Being a rapist certainly doesn’t make him “talentless”. Maybe try to separate those two things in your mind.

Brett H
Brett H
1 month ago
Reply to  Charlie Two

Unlawful sexual Intercourse is having sex with someone under age. Rape is without consent. So stop frothing at the mouth and learn a few things in the process.

William Amos
William Amos
1 month ago
Reply to  Brett H

A child is, by definition and in law, unable to give consent.

Brett H
Brett H
1 month ago
Reply to  William Amos

Just look up the definitions and what you said, you idiot. You said he didn’t have “unlawful intercourse”, which of course is exactly what he did.

UnHerd Reader
UnHerd Reader
1 month ago
Reply to  Brett H

I believe this platform requires courtesy, something not too difficult for those who can write.

Brett H
Brett H
1 month ago
Reply to  UnHerd Reader

Aren’t you just wonderful?

William Amos
William Amos
1 month ago
Reply to  Brett H

You only do your argument harm with needless invective.

• [EXTRACTED MATERIAL]
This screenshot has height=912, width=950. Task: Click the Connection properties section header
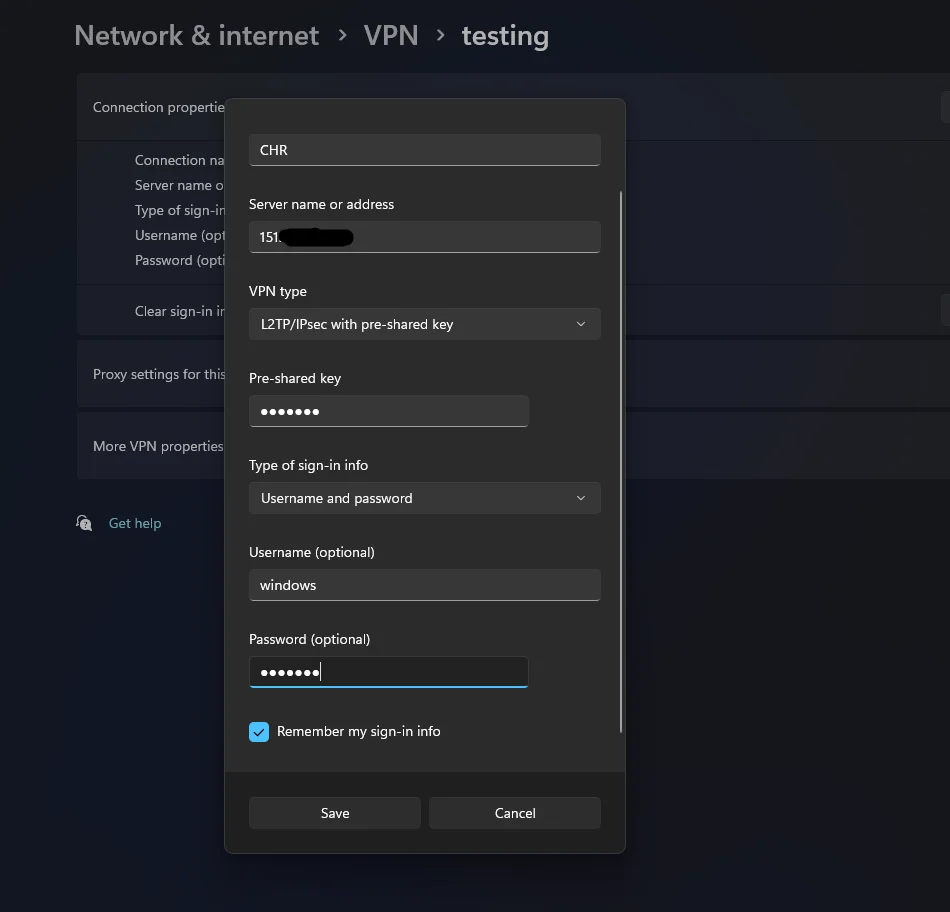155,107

---

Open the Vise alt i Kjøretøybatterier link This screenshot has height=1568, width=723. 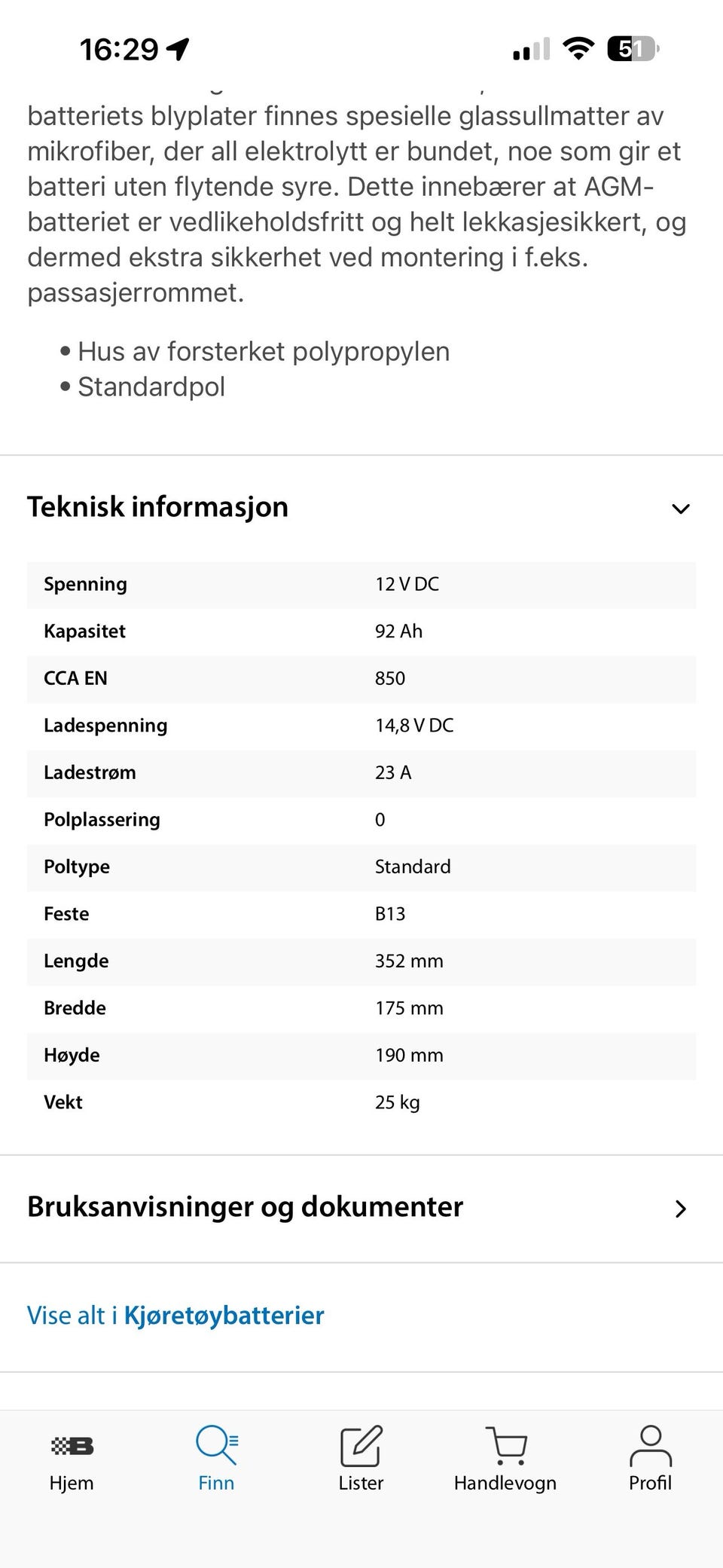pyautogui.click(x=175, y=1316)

• [AIM A]
Update the part of the comment thread starting at "Unlawful sexual Intercourse" and ending at "to give consent.", replacing "consent" with "agreement".
• [AIM B]
Answer these questions from the comment thread.
(i) How does Brett H define rape?
(ii) What does UnHerd Reader say the platform requires?
(iii) According to William Amos, what does needless invective do?
• [AIM C]
Please proceed with the comment thread from its last reply.

• [EXPECTED OUTPUT A]
Unlawful sexual Intercourse is having sex with someone under age. Rape is without agreement. So stop frothing at the mouth and learn a few things in the process.

William Amos
William Amos
1 month ago
Reply to  Brett H

A child is, by definition and in law, unable to give agreement.

• [EXPECTED OUTPUT B]
(i) Sex without consent.
(ii) Courtesy.
(iii) It only does your argument harm.

• [EXPECTED OUTPUT C]
I said nothing about the term ‘unlawful intercourse’ one way or the other.

Brett H
Brett H
1 month ago
Reply to  William Amos

True, I confused the ones i was addressing. I apologise.

William Amos
William Amos
1 month ago
Reply to  Brett H

Warmly accepted.

Billy Bob
Billy Bob
1 month ago
Reply to  Brett H

Stop insulting people on here and go back to listening to your Gary Glitter vinyls

Andrew Fisher
Andrew Fisher
1 month ago
Reply to  Charlie Two

You just avoid every single point made above!

Tony Price
Tony Price
1 month ago

Conflating art with the sins of its creator is a difficult one, and I have no definitive answer myself. Eric Gill was also a monster but we still use his fonts and view his sculptures. We are still watching the movies made by Miramax. Let’s face it, the US has just elected as its president a self-confessed, and legally confirmed, sexual predator. Polanski obviously hasn’t come to terms with his own sins otherwise he would have gone back to the US and faced the music – and probably got off rather more lightly than most people think that he should have (it beggars belief that the incident for which he was caught was an isolated one).

On a note in the piece which grated with me, Ms Gold says that the Poles were ‘nothing of the kind’ as ‘rescuers’ of the Jews. Well they were at least something of the kind – there were many, many Poles who helped Jews during the German occupation (that’s not to deny the opposite of course).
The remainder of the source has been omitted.